Su propio afán

A vida o muerte

Como la estrategia pro-abortista es que cerremos los ojos, una película pro-vida es siempre oportuna

Voy a animar a ir a ver una película que no voy a ir a ver. Se trata de Unplanned, dirigida por Chuck Konzelman y Cary Solomon. Se basa en las memorias de Abby Johnson, que fue la directora de la clínica abortista de Planned Parenthood en Texas. Ella misma se sometió a dos abortos y contribuyó a que se realizasen hasta 22.000. Un día, sin embargo, al asistir a la realización de un aborto, vio el horror en directo. Se hizo una incansable defensora de la vida. La película narra la conversión y los subsiguientes obstáculos de Johnson, que fue denunciada por vulneración de confidencialidad cuando contó las prácticas de su antigua empresa. A la película también le han puesto todas las zancadillas comerciales y mediáticas imaginables.

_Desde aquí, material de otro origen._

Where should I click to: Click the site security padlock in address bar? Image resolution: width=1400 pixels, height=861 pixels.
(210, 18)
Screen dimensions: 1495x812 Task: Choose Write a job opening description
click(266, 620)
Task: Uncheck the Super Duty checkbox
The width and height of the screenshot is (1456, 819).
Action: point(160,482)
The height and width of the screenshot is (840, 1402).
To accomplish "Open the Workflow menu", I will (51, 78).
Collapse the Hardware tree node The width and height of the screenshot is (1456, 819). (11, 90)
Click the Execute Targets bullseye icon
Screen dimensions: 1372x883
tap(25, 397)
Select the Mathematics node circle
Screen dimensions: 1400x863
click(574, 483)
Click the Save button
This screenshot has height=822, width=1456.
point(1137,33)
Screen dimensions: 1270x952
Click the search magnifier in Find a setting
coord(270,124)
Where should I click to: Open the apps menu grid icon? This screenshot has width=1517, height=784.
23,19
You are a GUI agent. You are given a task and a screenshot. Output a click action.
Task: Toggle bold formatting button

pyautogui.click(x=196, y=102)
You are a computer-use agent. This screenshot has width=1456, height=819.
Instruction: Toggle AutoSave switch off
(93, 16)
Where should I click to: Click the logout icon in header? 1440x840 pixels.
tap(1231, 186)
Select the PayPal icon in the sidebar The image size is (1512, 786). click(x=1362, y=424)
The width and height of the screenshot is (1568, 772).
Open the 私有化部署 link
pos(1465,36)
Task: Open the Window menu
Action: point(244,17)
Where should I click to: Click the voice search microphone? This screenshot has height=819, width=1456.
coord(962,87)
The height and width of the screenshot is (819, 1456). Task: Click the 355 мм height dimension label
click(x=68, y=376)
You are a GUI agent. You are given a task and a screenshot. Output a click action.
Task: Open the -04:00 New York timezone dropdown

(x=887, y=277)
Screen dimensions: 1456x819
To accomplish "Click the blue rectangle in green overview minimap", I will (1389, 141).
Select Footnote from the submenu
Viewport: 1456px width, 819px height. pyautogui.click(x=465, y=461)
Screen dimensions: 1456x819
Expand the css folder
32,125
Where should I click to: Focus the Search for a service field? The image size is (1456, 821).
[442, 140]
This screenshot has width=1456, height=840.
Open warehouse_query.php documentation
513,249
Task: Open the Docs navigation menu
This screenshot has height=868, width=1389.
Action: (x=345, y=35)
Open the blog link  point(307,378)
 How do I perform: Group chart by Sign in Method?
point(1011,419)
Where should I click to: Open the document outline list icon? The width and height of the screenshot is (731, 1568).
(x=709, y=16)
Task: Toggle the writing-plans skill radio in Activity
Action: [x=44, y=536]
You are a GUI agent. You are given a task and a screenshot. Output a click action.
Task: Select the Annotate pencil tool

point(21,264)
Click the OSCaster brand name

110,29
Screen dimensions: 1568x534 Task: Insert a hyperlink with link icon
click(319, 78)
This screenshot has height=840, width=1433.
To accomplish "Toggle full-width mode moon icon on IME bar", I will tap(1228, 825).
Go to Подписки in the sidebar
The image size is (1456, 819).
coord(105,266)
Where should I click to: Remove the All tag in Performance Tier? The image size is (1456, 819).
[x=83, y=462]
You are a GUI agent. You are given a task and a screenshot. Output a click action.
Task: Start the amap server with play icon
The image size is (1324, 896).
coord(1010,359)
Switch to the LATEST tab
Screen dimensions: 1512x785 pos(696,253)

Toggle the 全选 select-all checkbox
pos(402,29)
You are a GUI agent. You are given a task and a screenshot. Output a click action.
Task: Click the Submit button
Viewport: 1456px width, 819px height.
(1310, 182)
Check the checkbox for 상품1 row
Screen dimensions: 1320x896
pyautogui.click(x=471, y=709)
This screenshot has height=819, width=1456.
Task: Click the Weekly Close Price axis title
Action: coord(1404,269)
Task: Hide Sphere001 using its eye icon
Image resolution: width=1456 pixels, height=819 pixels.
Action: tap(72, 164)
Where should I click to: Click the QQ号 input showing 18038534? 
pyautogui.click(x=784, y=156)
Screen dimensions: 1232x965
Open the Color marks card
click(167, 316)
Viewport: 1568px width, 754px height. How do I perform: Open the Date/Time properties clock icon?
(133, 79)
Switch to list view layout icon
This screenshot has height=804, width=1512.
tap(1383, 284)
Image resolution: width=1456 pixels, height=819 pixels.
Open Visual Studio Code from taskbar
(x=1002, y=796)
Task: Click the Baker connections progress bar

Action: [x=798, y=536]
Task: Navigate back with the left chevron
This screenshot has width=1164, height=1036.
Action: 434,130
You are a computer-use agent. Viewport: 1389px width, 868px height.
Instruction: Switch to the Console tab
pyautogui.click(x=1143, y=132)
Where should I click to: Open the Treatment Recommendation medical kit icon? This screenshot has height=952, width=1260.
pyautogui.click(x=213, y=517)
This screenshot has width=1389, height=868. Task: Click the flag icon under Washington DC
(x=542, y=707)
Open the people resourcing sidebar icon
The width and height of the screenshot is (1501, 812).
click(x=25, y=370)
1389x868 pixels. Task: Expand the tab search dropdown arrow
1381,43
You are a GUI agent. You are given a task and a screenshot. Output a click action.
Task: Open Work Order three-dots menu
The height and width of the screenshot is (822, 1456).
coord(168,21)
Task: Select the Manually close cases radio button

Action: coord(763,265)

Siendo yo tan partidario de la vida, ¿cómo no verla? Porque se trata de una película dura sobre un tema que me destroza. Me temo que mi límite de película anti-abortista está en la deliciosa comedia Juno (Jason Reitman, 2007). Lo mío pasa ya de la delicadeza para caer en la debilidad; aunque tal vez tengo la excusa de que contra el aborto no se me puede convencer más. Totalmente a favor de la vida, quizá se me pueda perdonar ver en primera fila lo espantoso que es y los turbios intereses económicos que lo acompañan. Primero, porque lo sé de sobra; y segundo, porque, aunque eliminar un feto fuese aséptico e indoloro, también estaría en contra. Tampoco necesito ver películas sobre la esclavitud: me opongo con todas mis fuerzas. Ni cintas de los campos de concentración nazis. Mi asco ante el racismo y mi amor al pueblo judío y a todas las víctimas no puede ser mayor. No necesita ningún empujón cinematográfico.

¿Estoy sugiriendo que la película la tendrían que ver sólo las personas que tienen dudas razonables o que están a favor? No, aunque, por supuesto, sería muy loable que, siendo un tema tan vital, hiciesen un esfuerzo por hacerse con una opinión fundada y contrastada. Pero también haríamos muy bien en ir a verla, ay, los pro-vida. A algunos les da corte escribir contra el aborto; otros piensan que hay asuntos políticos o económicos más urgentes y otros tememos terminar resultando monotemáticos y, por eso, espaciamos demasiado nuestras protestas. Para coger fuerzas, la película ayuda muchísimo, me dicen, y que además está muy bien; y yo lo digo, aunque no haga lo que digo. (Aunque, para documentarme, he visto el tráiler, y tal vez sí.)